Erythritol, on the other hand? It’s a tiny molecule which basically gets absorbed by the kidneys before it gets to go anywhere else, and you urinate the great majority of it out, unaltered. I leave it to others to discuss recycling opportunities of this costly sweetener!


(Richard Morris) #9

That is very interesting

I have the genetic anomaly that makes any amount of cilantro leaf in a meal overwhelm my palate with a soapy taste (but not corriander root or seed strangely). Stevia has the exact same effect on me. But if I have it blended with erythritol - no soap.

I tend to use pure sucralose because I need a powder to sweeten chocolates.

Xylitol we don’t have in the house because we have a :dog2: But I agree it probably has the best taste.


(Nick) #10

Indeed. It’s the “Xylose Reductase-Xylitol Dehydrogenase” pathway, or XR-XDH to its friends.

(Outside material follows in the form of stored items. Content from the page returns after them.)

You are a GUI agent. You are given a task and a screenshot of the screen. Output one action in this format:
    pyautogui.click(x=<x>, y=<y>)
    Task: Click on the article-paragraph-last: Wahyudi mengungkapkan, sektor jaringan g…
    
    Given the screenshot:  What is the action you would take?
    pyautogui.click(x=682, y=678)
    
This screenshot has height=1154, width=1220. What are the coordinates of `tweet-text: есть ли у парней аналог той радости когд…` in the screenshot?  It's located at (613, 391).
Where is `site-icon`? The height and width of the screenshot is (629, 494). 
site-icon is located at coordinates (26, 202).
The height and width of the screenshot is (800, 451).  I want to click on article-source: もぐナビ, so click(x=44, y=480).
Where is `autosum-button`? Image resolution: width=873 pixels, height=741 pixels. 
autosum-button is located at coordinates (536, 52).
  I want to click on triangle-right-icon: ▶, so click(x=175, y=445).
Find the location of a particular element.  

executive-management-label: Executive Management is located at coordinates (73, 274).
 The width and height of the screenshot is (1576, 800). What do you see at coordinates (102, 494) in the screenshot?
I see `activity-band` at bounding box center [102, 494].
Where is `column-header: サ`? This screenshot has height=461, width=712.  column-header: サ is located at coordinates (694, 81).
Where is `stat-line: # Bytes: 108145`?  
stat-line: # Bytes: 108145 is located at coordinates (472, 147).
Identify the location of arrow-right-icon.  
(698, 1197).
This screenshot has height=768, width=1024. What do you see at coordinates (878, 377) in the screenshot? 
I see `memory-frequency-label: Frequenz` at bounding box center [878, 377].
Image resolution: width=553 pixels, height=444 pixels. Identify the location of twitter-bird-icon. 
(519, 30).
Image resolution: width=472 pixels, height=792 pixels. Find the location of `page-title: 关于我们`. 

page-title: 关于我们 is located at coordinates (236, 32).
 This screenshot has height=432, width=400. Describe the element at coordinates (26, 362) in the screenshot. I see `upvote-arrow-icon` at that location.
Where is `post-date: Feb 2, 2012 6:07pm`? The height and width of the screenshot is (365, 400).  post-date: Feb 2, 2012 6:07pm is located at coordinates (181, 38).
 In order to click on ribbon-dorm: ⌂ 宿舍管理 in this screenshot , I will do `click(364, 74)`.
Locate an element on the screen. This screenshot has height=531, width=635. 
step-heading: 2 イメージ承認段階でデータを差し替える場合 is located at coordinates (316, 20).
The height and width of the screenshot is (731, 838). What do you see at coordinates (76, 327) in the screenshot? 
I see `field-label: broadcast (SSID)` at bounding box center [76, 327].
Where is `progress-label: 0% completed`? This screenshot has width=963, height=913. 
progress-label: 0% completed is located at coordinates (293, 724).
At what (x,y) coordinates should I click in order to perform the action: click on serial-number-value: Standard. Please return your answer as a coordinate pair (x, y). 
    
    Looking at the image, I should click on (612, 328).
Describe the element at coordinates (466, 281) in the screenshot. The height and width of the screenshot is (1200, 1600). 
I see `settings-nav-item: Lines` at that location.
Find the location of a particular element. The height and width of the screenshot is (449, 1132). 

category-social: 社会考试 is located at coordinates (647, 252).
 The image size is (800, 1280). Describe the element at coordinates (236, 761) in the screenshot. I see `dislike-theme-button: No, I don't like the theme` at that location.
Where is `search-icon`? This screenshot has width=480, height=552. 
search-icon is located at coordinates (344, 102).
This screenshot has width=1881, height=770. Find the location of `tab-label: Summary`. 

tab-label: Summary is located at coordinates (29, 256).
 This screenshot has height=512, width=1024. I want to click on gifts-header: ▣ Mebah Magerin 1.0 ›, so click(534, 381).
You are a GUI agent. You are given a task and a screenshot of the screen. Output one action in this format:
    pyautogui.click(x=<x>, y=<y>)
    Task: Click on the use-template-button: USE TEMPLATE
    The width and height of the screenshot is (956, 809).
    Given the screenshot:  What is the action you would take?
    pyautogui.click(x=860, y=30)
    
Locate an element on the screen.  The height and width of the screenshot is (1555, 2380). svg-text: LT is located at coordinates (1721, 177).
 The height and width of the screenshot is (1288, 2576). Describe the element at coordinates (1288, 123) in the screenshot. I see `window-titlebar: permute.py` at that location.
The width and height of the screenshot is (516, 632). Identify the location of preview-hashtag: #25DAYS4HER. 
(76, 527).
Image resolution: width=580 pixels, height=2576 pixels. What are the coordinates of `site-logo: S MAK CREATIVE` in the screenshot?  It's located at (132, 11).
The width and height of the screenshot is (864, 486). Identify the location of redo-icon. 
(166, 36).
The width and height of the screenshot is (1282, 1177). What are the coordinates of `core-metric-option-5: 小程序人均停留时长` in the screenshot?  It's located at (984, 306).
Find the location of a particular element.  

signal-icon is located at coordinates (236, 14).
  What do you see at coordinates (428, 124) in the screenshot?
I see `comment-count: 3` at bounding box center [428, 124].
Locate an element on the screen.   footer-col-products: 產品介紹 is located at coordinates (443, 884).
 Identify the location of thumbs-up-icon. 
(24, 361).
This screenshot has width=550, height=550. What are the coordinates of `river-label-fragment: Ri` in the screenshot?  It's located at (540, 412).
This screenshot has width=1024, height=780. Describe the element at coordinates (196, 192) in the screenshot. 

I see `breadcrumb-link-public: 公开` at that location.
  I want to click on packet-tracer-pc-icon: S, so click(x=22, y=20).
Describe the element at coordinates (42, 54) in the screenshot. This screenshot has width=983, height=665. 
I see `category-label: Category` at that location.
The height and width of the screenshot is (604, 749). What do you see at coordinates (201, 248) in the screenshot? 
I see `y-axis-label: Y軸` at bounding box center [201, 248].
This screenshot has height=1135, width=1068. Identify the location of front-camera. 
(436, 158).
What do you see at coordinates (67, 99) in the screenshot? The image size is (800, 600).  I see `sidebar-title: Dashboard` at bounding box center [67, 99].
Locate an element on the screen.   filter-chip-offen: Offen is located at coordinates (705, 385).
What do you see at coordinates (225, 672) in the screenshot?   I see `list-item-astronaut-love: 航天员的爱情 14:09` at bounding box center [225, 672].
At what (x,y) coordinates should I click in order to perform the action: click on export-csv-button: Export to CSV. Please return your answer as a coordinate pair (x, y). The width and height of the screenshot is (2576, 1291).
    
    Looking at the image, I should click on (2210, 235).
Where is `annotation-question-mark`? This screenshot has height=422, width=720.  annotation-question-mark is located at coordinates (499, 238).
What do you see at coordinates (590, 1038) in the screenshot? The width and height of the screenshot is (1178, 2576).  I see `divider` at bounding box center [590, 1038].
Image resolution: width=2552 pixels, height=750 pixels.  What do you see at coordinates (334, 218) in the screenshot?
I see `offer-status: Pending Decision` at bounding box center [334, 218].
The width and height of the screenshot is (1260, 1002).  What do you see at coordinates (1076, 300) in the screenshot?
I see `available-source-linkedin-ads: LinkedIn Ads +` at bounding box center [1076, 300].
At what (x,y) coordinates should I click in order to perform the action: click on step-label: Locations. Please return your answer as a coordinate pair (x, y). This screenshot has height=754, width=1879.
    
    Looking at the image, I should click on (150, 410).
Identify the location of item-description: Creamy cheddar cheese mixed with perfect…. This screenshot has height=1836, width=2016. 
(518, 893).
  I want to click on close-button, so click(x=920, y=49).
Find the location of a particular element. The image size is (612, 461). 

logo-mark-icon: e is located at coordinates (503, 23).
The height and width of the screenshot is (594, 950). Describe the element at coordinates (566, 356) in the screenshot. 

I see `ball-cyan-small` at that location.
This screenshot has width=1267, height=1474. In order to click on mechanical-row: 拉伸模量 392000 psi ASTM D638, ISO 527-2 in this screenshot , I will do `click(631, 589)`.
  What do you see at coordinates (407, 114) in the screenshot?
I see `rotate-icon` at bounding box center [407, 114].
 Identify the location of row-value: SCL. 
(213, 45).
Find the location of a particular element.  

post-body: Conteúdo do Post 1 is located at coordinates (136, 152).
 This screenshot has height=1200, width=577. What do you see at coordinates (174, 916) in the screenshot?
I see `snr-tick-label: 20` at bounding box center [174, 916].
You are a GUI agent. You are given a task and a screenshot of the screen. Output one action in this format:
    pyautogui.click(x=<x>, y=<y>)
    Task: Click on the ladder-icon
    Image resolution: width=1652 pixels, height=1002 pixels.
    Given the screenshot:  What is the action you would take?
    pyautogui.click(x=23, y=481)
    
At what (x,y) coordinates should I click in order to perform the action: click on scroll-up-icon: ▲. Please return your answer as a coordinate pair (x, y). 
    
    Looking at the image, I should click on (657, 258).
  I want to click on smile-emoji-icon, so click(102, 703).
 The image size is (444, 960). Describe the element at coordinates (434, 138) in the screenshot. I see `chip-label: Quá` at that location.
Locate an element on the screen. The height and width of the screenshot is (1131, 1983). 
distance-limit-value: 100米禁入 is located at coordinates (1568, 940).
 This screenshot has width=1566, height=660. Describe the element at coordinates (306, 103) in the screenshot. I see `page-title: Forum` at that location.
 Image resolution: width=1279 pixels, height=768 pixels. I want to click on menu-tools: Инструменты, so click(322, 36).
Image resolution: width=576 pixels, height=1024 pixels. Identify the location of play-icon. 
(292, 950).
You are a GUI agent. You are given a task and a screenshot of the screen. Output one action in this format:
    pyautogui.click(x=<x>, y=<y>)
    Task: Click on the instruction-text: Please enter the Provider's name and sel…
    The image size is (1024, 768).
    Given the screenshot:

The xylitol is eventually transformed into D-xylulose-5-phosphate, which enters the pentose phosphate pathway.


(eat more) #11

omg i told my friend yesterday that my mouth felt like i had been chewing on a piece of licorice wood dipped in some chemical after having some stevia

what’s the trick? my every attempt has resulted in sand on the bottom of my melted chocolate. grind it? pure sucralose versus splenda?


(Richard Morris) #12

yeah pure sucralose is 600x sweeter than sucrose so you need really small spoons.

Splenda is sucralose sprayed on dextrose flakes (ie: pure glucose) or compressed in a pill with fillers.